Iranian, Nigerian clearing agents bag 17 years each for arms importation

A Federal High Court sitting in Lagos, yesterday sentenced an Iranian, Azim Aghajani to 17 years imprisonment for illegally importing 13-container loads of firearms and explosives into Nigeria from Islamic Republic of Iran. Also convicted alongside Aghajani is a Nigerian clearing agent, Ali Jega.

The trial judge, Justice Okechukwu Okeke sentenced Aghajani and Jega to 17 years imprisonment each after pronouncing them guilty of the offences. They were alleged to have conspired to import the said consignment into Nigeria without licence contrary to the law.

On counts three and four, the convicts were said to have made false declaration as to the contents of the containers on the Bill of Lading and concealed the true contents.

Specifically, they were said to have declared that the containers contained construction materials including stones and wood. Aghajani had in his evidence in chief told Justice Okeke that he did not know the true contents of the consignments.
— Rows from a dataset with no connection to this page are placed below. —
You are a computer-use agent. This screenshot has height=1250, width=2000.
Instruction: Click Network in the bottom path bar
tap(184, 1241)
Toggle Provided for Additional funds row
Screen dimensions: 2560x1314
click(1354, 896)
He testified that he was introduced by his friend, Ismaeel Seifian to one Masood Behineh in Tairan, Iran who contracted him to help his company known as Behineh Trading Company to ship a 13-container load of building materials to Gambia through Nigeria since there was no direct shipping line to Gambia from Iran. The defence also argued during trial that the consignments were meant for military training in Banjul, the Gambia.
Azim Aghajani

Jega, during trial, also maintained that he knew nothing about the actual contents of the consignments and that he was just a victim of circumstance. But Justice Okeke, in his judgment, said the prosecution was able to tender an email between Aghajani and Jega, thereby putting a lie to the claim by Jega that he knew nothing about the deal.

Reviewing the case, the judge said: “Again on the claim that the consignment was for military training in Banjul, the prosecution tendered a statement from the government of The Gambia where they dissociated themselves from the deal. If the goods were actually meant for trans-shipment, there is no way it could not have been stated on the bill of lading,” the court held.

However, during allocutos (plea for leniency), the convicts and their lawyers were allowed to address the court. Lawyer to the Iranian, Chris Uche (SAN) urged the court to be lenient with his client and discharge him having spent close to three years in detention.

Uche also urged the court to repatriate Aghajani to Iran to serve his jail term in the event that the court was unwilling to release him. Jega also pleaded with the judge to be lenient with him, saying he would not have participated in the deal if he had known the contents of the consignments to be explosives.

Justice Okeke, after considering the submissions, sentenced the convicts to five years each on the first, fourth and fifth counts and two years each on count three. Count two, which alleged that the convicts were in possession of firearms was struck out on the ground that they were yet to be in control of the containers as at the time of their arrest.

The judge, however, ruled that the jail term would run concurrently and would start to run from January 2011 when the convicts were first arraigned.